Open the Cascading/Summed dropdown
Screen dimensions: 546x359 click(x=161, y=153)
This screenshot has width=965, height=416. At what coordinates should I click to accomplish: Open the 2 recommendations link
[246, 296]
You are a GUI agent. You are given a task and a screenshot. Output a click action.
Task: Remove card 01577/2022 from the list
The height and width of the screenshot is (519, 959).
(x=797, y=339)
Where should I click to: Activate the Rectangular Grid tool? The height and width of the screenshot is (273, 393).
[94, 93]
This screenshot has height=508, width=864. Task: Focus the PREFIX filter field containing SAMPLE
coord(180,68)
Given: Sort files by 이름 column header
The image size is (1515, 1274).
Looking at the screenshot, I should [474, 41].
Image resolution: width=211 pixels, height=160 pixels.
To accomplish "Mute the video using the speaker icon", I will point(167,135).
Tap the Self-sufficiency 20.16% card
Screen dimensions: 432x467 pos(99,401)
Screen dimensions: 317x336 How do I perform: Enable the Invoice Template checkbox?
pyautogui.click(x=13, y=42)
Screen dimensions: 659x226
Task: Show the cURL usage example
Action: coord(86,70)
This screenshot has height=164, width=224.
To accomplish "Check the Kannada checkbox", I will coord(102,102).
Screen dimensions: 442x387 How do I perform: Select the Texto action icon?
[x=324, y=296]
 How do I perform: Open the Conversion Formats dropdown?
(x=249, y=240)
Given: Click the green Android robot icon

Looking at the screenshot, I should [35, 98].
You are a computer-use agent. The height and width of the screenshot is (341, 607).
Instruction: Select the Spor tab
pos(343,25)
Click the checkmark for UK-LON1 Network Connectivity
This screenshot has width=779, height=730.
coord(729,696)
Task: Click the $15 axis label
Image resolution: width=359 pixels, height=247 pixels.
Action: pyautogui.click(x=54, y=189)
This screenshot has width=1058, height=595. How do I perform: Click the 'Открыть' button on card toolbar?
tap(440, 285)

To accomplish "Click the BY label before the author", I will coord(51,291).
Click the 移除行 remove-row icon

^^^^

__TASK TO CARRY OUT__:
Print out the whole listing, with every line exactly as it appears.

__RESPONSE AREA__:
Open the Cascading/Summed dropdown
Screen dimensions: 546x359 click(x=161, y=153)
This screenshot has width=965, height=416. At what coordinates should I click to accomplish: Open the 2 recommendations link
[246, 296]
You are a GUI agent. You are given a task and a screenshot. Output a click action.
Task: Remove card 01577/2022 from the list
The height and width of the screenshot is (519, 959).
(x=797, y=339)
Where should I click to: Activate the Rectangular Grid tool? The height and width of the screenshot is (273, 393).
[94, 93]
This screenshot has height=508, width=864. Task: Focus the PREFIX filter field containing SAMPLE
coord(180,68)
Given: Sort files by 이름 column header
The image size is (1515, 1274).
Looking at the screenshot, I should [474, 41].
Image resolution: width=211 pixels, height=160 pixels.
To accomplish "Mute the video using the speaker icon", I will point(167,135).
Tap the Self-sufficiency 20.16% card
Screen dimensions: 432x467 pos(99,401)
Screen dimensions: 317x336 How do I perform: Enable the Invoice Template checkbox?
pyautogui.click(x=13, y=42)
Screen dimensions: 659x226
Task: Show the cURL usage example
Action: coord(86,70)
This screenshot has height=164, width=224.
To accomplish "Check the Kannada checkbox", I will coord(102,102).
Screen dimensions: 442x387 How do I perform: Select the Texto action icon?
[x=324, y=296]
 How do I perform: Open the Conversion Formats dropdown?
(x=249, y=240)
Given: Click the green Android robot icon

Looking at the screenshot, I should [35, 98].
You are a computer-use agent. The height and width of the screenshot is (341, 607).
Instruction: Select the Spor tab
pos(343,25)
Click the checkmark for UK-LON1 Network Connectivity
This screenshot has width=779, height=730.
coord(729,696)
Task: Click the $15 axis label
Image resolution: width=359 pixels, height=247 pixels.
Action: pyautogui.click(x=54, y=189)
This screenshot has width=1058, height=595. How do I perform: Click the 'Открыть' button on card toolbar?
tap(440, 285)

To accomplish "Click the BY label before the author", I will coord(51,291).
Click the 移除行 remove-row icon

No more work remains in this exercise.